## Directions:
In the orange desserts thread below, copy word for word the passage starting at "# ISO desserts" and ending at "of oranges! Thanks!".

# ISO desserts made from fresh oranges



## jkath (Jan 2, 2008)

My navel orange tree is going wild and I need more ideas for using them. I don't make many desserts with them, so I'd like to see if anyone has any TNT recipes I could try. My only prerequisites are that they use only real ingreds (no pre-packaged things) and that they use a lot of oranges! Thanks!


----------



## Jeekinz (Jan 2, 2008)

Crepes with an orange/cointreau chutney ala mode.




....and a pinch on cinnamon.


----------



## merstar (Jan 2, 2008)

*Orange Butter Cake*

This cake is outstanding. I've made it many times, and have recommended it to lots of others who have made it and loved it. It's very moist and orangey.
I used a tube pan and left it unfrosted the first time I made it - the second time, I frosted it with an Orange Cream Cheese Frosting - the third time, I made the glaze and added 1 tsp orange zest. (Note: I haven't tried the filling).

## Given data:
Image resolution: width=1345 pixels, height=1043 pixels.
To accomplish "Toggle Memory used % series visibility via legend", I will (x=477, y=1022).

## Solution for this exercise:
# ISO desserts made from fresh oranges



## jkath (Jan 2, 2008)

My navel orange tree is going wild and I need more ideas for using them. I don't make many desserts with them, so I'd like to see if anyone has any TNT recipes I could try. My only prerequisites are that they use only real ingreds (no pre-packaged things) and that they use a lot of oranges! Thanks!